On 12 September, the United Kingdom government confirmed that it had selected the Babcock-led consortium with its Arrowhead 140 design as the preferred bidder to build the Royal Navy’s new Type-31 general-purpose frigate. But, in some ways, the story really starts now, as Babcock will face a tight timeline and an even tighter price-cap per ship to deliver what the navy wants. Arguments are also likely to continue over whether the navy itself has got the balance right between affordability and capability in its Type-31 concept.
The Arrowhead 140, based on the Danish Navy’s Iver Huitfeldt-class frigate, was significantly bigger at some 6,000-tonnes displacement than the other two contenders. The aim is to finalise a contract by the end of 2019, cut steel for the first time in 2021 and have a first ship ‘in the water’ by 2023 – about the time the first of the ageing Type-23 frigates is due to decommission.
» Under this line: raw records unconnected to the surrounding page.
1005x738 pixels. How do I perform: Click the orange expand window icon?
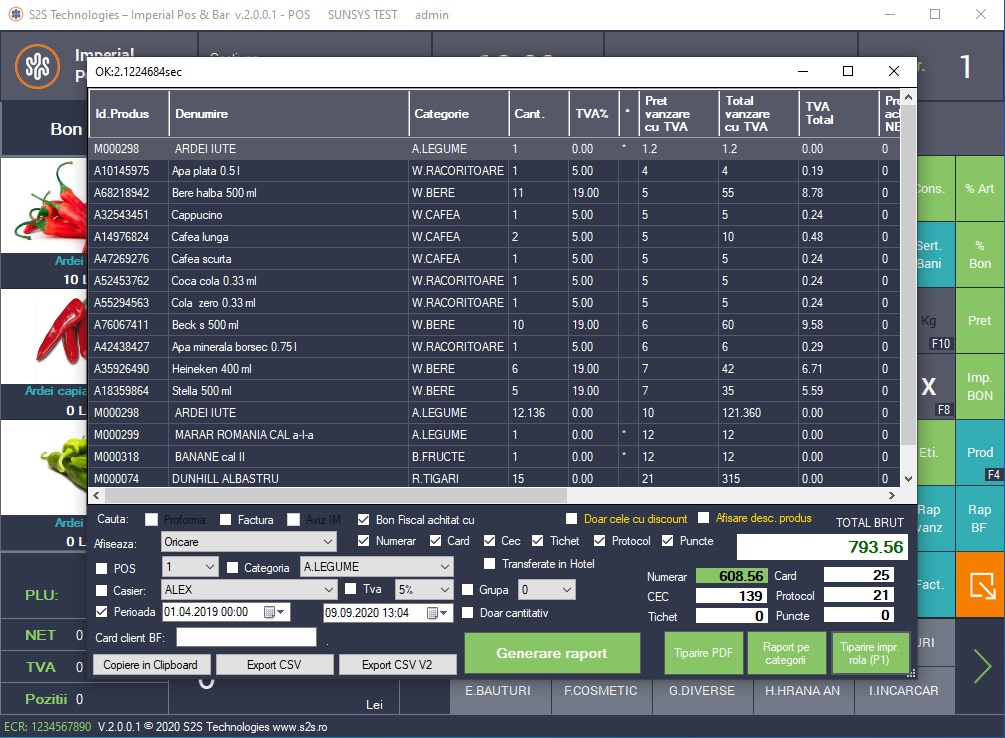pos(979,585)
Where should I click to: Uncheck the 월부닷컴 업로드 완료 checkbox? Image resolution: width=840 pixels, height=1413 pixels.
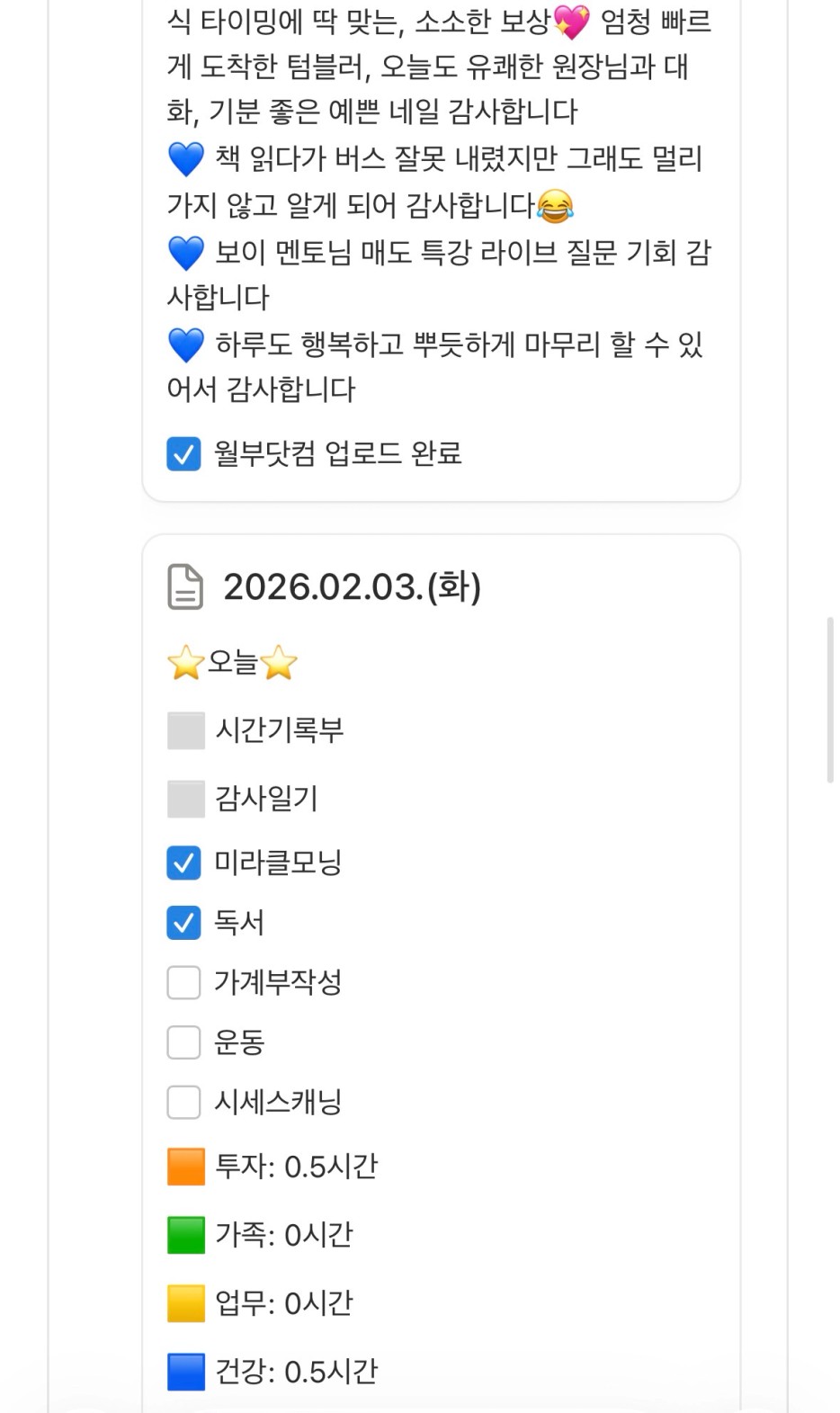point(183,454)
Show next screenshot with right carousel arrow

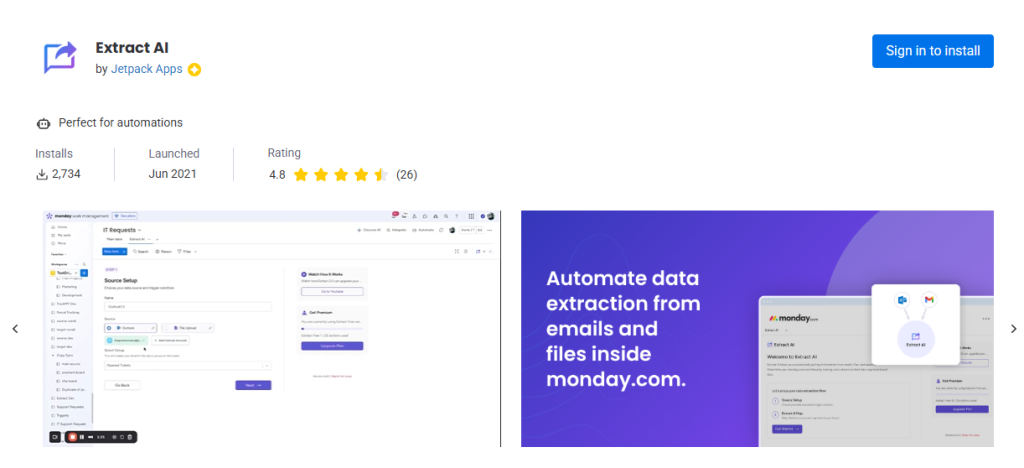[1012, 329]
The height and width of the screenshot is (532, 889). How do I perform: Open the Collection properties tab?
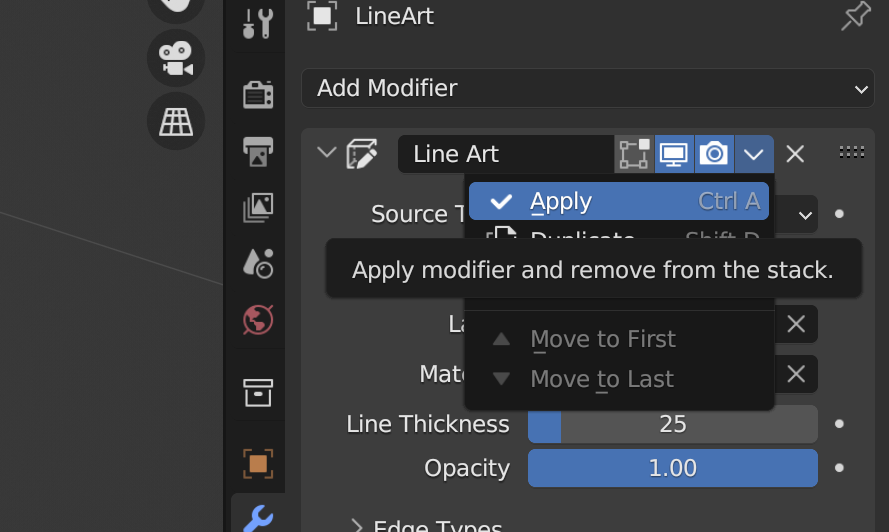(258, 392)
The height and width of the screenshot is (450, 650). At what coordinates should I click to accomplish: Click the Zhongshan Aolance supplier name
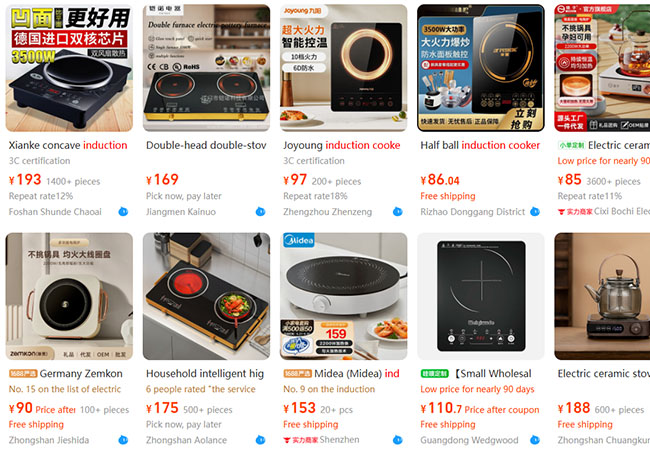click(x=186, y=440)
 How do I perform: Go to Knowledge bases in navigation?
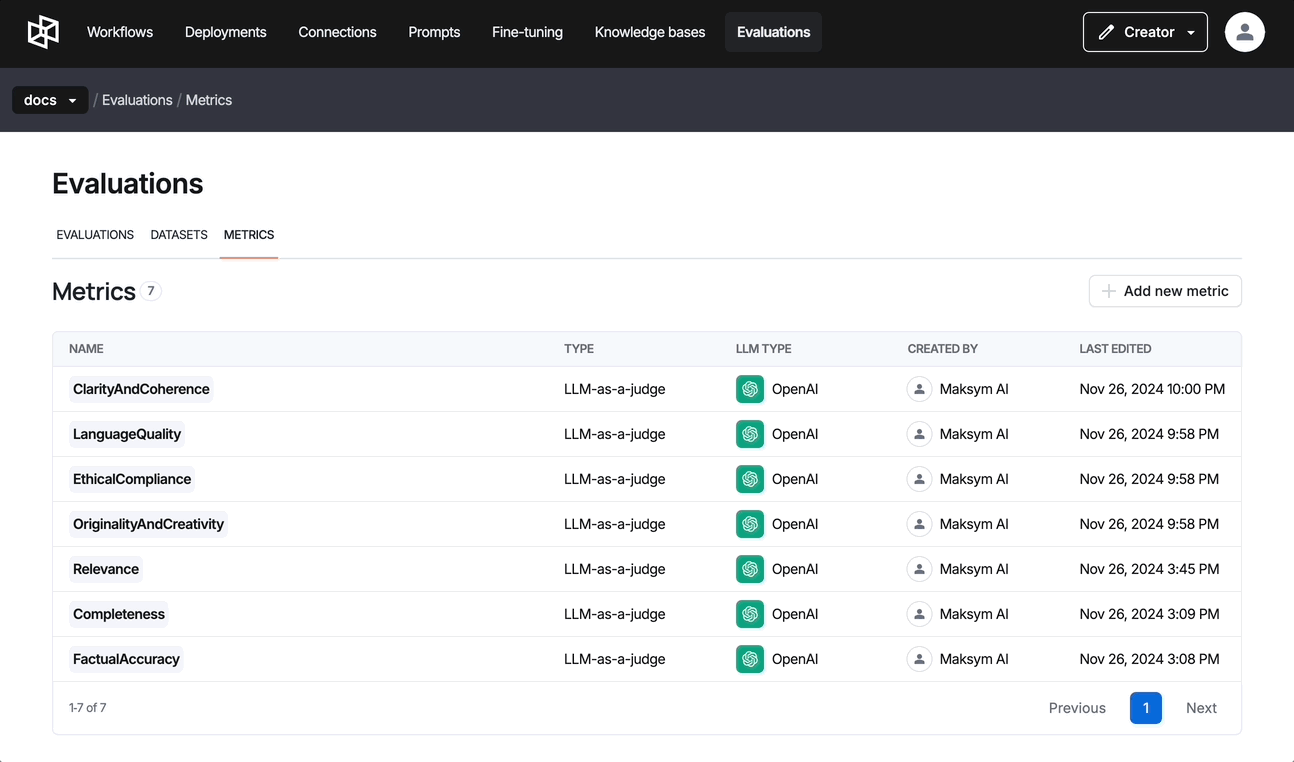tap(649, 32)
There have been hints that the original overall budget ceiling of £1.25 billion (US$1.62bn) for five ships has been loosened slightly. But those connected with the programme still insist that the aim is for the ‘average production cost’ for each ship to be £250 million (US$324m).
Frigate or corvette?
The genus of the Type-31 programme was the UK’s 2015 Strategic Defence and Security Review (SDSR), when it was concluded that the Royal Navy would not be able to afford enough of the planned high-end Type-26 frigates to replace the 13 Type-23s on a one-for-one basis. The idea was for a more affordable, and potentially exportable, general-purpose design. The Type-31 would fulfil the navy’s requirement for lower-end forward presence and patrolling missions, leaving a smaller number of the Type-26s to concentrate on carrier task-force missions and supporting and protecting the UK’s nuclear deterrent.
The tension between capability and quantity is an enduring and universal one. In recent decades, the Royal Navy leadership has focused very much on maintaining a high-end force. The 2015 SDSR was essentially an enforced shift in that approach.
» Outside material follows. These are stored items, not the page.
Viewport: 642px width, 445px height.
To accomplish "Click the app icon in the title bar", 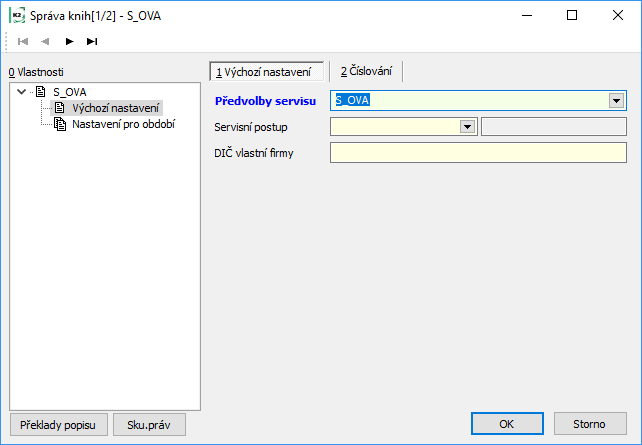I will tap(17, 15).
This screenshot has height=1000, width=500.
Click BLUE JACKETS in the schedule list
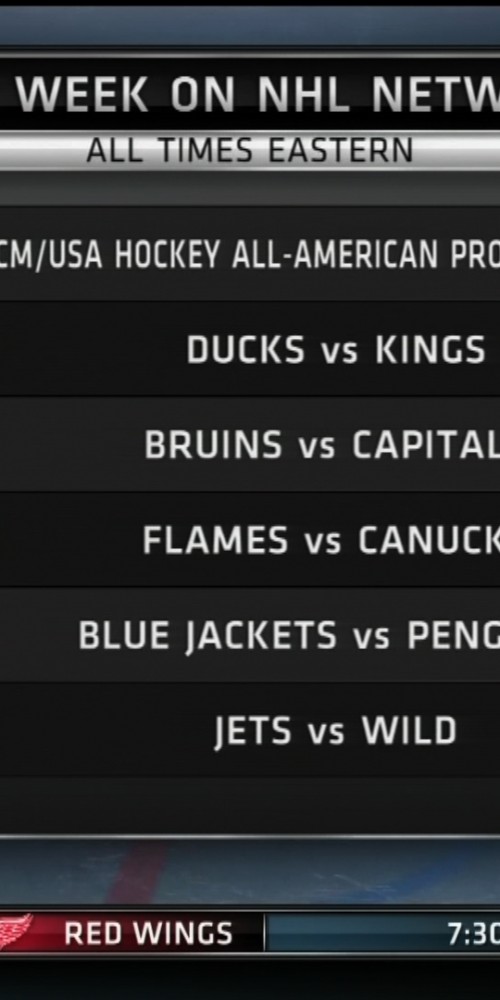click(207, 636)
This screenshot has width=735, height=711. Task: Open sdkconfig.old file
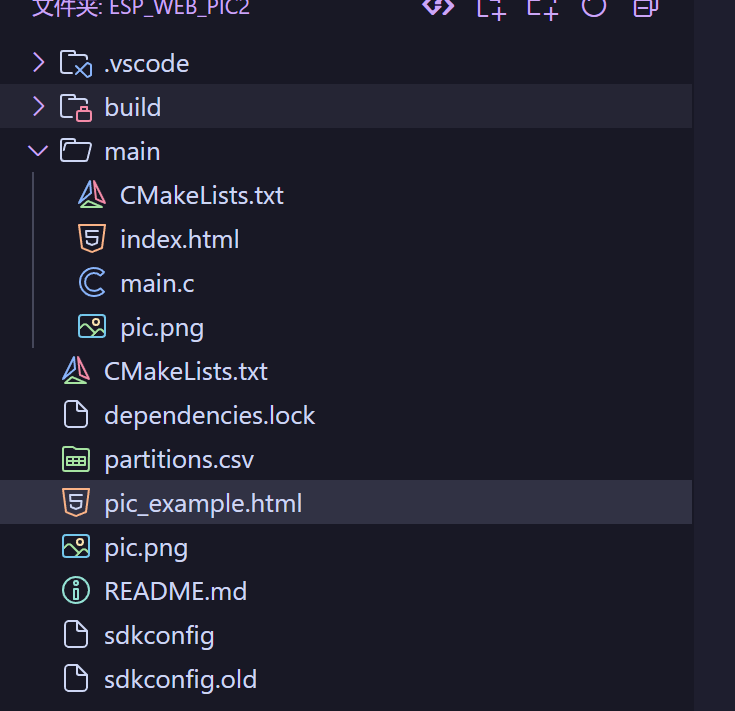[180, 679]
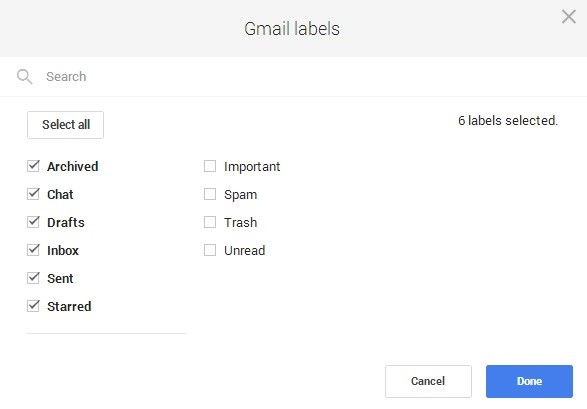Click the Unread label text
This screenshot has height=409, width=587.
click(244, 250)
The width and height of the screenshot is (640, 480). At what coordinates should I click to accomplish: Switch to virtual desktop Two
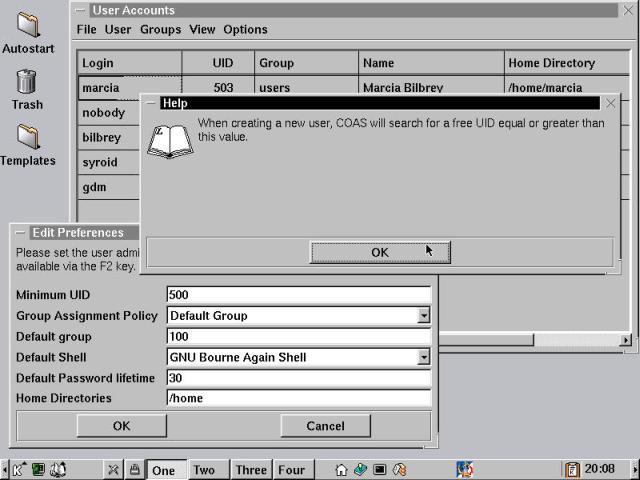click(x=204, y=470)
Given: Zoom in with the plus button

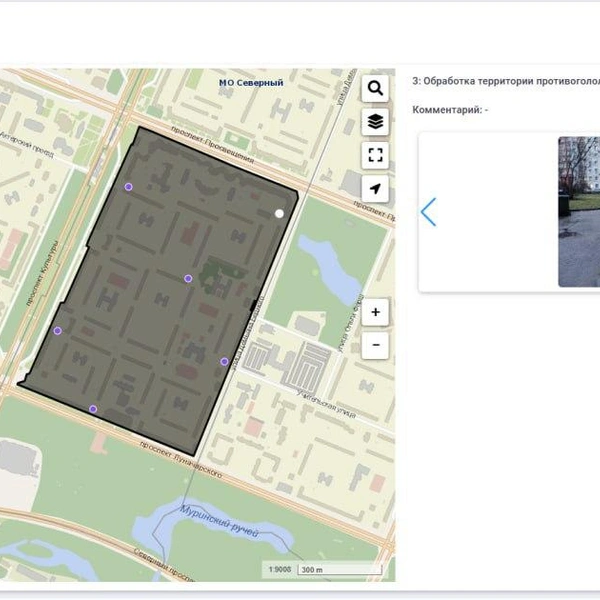Looking at the screenshot, I should point(375,312).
Since then, the argument has continued over whether the Type-31s will be real frigates or ‘glorified corvettes’. The French Navy, facing the same dilemma of not being to afford all of the FREMM frigates it originally wanted, has also opted for a new medium design: the Frégate de taille intermédiaire (FTI). However, it has struck a different balance. The FTI budget is essentially double that of the Type-31, but for the same number of hulls.
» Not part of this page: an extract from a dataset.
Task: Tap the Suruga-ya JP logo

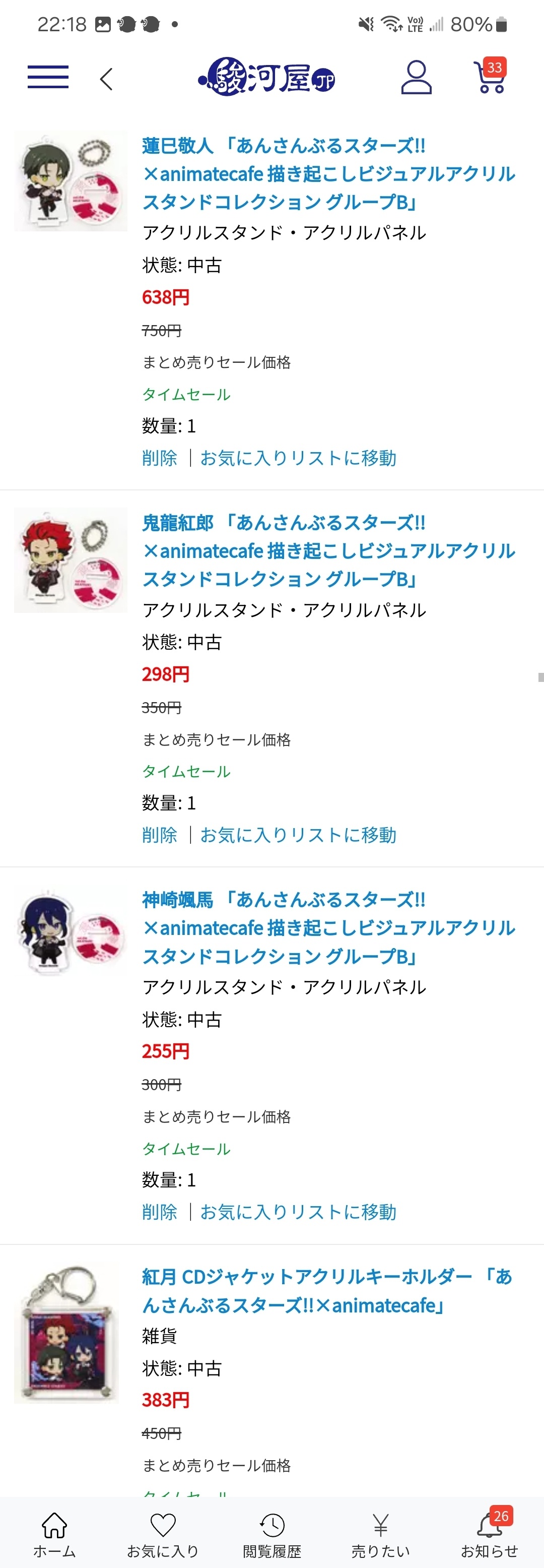Action: point(266,77)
Royal Navy officers insist that the Type-31s will be proper frigates ‘fit for purpose’. Those connected with the programme remain tight-lipped on what the weapons fit will be, but the prevailing suggestion is that it will comprise a single 57 mm medium gun and two single 40 mm guns, as well as up to 24 MBDA Sea Ceptor local-area air-defence missiles.
Such a range of capabilities would certainly suit the vessel regarding the kind of maritime-security threats it is designed to address, including those akin to recent challenges in and around the Strait of Hormuz. The gun armament in particular appears well-chosen in terms of countering swarming fast inshore attack-craft threat, as potentially does Sea Ceptor against such craft and any short-range anti-ship-missile threat they might pose. But the vessels look potentially very lightly armed for their size.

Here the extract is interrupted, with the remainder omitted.